Недели через две, когда уже вернулся он из отпуска в Москву, получил «Новый мир» среди дня распоряжение из ЦК: к утру представить ни много ни мало – 23 экземпляра повести. А в редакции их было три. Напечатать на машинке? Невозможно успеть! Стало быть, надо пустить в набор. Заняли несколько наборных машин типографии «Известий», раздали наборщикам куски повести, и те набирали в полном недоумении. Так же по кускам и корректоры «Нового мира» проверяли ночью, в отчаянии от необычных слов, необычной расстановки их и дивуясь содержанию. А потом переплётчик в предутреннюю вахту переплёл все 23 в синий картон «Нового мира», и утром, как если б это труда не составило никому никакого, 23 экземпляра было представлено в ЦК, а типографские наборы упрятаны в спецхранение, под замок. Хрущёв велел раздать экземпляры ведущим партвождям, а сам поехал налаживать сельское хозяйство Средней Азии.

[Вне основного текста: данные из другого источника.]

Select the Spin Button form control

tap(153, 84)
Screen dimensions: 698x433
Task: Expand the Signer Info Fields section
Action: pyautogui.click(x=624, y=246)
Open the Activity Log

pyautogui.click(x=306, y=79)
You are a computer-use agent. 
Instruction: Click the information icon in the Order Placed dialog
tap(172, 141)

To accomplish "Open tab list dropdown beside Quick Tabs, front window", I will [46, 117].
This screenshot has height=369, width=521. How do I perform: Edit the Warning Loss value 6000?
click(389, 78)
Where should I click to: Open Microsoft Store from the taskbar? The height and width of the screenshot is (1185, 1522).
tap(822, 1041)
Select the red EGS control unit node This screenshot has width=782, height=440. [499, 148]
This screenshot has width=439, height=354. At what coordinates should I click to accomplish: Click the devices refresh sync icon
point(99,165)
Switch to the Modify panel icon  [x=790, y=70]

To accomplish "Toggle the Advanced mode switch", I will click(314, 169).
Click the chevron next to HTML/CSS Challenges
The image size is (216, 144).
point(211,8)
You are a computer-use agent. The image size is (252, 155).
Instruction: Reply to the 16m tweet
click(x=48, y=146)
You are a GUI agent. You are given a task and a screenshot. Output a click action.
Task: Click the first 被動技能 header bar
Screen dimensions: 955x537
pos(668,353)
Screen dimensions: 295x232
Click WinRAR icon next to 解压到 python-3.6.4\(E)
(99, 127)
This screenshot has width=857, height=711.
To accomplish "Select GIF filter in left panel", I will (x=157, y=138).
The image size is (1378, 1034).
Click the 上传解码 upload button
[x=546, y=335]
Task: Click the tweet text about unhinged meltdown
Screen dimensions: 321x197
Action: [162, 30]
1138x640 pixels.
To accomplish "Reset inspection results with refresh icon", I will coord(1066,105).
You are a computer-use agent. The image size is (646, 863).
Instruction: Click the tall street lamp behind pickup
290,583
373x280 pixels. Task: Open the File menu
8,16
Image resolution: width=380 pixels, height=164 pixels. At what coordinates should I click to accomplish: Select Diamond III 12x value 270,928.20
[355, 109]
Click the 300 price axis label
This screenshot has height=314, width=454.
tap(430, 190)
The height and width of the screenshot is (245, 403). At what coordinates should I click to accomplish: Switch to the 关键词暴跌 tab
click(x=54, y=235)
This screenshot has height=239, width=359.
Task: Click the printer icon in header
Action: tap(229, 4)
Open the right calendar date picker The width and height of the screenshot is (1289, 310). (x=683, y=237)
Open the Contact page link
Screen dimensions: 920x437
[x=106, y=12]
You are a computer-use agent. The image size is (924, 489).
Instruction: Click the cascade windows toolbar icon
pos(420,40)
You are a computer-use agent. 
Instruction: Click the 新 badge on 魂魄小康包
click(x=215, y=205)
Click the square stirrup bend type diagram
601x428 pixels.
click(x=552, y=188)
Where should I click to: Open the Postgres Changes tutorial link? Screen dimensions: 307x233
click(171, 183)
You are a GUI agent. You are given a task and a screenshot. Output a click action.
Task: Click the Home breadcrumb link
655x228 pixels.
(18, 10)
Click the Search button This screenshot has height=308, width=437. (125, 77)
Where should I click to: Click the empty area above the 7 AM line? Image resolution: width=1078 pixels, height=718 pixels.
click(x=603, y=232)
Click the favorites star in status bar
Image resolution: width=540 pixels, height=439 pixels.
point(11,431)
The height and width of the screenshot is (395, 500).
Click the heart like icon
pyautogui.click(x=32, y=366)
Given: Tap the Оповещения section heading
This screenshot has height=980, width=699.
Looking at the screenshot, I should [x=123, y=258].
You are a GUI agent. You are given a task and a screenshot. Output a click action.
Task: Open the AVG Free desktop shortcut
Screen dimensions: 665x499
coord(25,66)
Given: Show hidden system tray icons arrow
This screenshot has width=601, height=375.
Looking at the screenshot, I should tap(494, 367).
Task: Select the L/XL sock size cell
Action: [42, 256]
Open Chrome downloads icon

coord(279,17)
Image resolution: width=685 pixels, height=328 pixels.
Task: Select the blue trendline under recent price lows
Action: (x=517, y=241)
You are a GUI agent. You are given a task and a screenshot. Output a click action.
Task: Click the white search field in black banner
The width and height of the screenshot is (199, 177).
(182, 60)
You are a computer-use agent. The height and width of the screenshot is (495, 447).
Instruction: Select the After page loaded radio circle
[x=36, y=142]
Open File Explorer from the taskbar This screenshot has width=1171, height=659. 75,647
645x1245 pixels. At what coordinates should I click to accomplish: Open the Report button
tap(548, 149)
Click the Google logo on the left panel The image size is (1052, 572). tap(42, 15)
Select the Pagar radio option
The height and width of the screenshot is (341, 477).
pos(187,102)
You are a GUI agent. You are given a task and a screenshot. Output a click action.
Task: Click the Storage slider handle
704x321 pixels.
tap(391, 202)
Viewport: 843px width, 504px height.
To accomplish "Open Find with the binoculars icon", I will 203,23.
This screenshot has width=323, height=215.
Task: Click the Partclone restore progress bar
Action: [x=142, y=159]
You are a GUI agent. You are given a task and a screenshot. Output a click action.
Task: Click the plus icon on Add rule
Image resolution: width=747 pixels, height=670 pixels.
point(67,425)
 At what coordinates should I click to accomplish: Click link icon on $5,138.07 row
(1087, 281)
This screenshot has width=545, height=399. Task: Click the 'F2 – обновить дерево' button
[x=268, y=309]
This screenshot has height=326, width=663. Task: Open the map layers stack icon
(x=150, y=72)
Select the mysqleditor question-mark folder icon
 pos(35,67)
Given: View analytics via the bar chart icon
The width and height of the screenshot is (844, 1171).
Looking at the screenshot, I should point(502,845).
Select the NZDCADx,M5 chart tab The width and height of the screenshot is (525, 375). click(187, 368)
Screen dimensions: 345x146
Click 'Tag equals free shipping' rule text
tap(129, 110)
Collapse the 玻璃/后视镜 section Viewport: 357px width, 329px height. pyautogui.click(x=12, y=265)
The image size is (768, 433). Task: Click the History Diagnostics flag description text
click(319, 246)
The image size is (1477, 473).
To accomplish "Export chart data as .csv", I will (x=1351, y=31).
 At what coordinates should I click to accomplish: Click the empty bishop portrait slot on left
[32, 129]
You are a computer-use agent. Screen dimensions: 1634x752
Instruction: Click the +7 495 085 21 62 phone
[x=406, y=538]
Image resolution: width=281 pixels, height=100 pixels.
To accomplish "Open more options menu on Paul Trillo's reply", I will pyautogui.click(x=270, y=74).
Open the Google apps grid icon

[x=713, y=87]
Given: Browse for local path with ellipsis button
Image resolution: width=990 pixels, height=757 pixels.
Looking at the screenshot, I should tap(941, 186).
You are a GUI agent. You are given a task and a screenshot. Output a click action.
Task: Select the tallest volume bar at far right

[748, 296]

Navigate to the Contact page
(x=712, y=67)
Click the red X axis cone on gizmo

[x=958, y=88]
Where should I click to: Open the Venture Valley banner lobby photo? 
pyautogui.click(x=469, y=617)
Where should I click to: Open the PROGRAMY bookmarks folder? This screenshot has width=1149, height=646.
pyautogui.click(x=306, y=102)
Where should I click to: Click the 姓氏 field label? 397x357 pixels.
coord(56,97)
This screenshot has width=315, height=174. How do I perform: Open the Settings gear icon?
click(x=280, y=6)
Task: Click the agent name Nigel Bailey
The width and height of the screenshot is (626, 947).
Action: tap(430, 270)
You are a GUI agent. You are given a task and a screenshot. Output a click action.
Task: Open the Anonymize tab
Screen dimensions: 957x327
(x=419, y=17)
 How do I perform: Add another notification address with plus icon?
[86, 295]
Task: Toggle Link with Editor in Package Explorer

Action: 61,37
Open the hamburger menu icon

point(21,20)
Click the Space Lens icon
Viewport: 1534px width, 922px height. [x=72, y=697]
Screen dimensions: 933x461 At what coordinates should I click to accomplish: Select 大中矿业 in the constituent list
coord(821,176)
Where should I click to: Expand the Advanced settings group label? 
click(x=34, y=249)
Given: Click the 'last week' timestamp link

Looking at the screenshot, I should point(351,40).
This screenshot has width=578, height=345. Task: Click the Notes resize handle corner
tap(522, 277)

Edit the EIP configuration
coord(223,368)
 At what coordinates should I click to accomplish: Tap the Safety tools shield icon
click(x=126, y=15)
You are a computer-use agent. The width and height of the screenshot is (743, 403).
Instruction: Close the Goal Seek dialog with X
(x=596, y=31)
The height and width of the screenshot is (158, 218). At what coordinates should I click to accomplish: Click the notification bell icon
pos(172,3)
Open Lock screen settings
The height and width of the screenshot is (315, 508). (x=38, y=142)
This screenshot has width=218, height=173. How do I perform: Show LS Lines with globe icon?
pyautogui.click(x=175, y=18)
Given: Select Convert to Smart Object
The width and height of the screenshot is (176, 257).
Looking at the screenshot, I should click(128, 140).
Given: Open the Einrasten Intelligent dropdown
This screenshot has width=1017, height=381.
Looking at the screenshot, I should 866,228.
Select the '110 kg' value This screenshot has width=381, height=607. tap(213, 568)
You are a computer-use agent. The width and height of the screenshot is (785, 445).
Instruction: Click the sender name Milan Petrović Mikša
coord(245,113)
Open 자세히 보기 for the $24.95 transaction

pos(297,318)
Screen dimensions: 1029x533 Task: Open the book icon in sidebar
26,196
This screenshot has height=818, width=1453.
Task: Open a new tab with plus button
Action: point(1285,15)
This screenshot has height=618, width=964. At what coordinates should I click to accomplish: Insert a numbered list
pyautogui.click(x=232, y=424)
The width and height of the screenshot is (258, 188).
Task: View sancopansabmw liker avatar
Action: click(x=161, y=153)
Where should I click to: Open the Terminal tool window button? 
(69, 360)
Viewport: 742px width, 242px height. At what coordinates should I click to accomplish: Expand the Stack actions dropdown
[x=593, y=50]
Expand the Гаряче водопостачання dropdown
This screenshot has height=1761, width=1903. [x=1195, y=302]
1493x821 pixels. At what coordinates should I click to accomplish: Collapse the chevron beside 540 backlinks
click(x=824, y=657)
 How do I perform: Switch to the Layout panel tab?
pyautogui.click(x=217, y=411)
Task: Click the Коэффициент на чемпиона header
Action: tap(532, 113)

Он вернулся недели через две под роковыми для себя звёздами середины октября. На очередном заседании политбюро (тогда – «президиума») стал Никита требовать от членов согласия на опубликование. Достоверно мне не известно, но кажется, всё-таки члены политбюро согласия не проявляли. Многие отмалчивались («Чего молчите?» – требовал Никита), кто-то осмелился спросить: «А на чью мельницу это будет воду лить?» Но был в то время Никита «я всех вас давишь!» по сказке, да не обошлось, наверно, и без похвал, как Иван Денисович честно кирпичи кладёт. И постановлено было – печатать «Ивана Денисовича». Во всяком случае, решительного голоса против не раздалось.

Так стряслось чудо советской цензуры или, как точней его назвали через три года, – «последствие волюнтаризма в области литературы».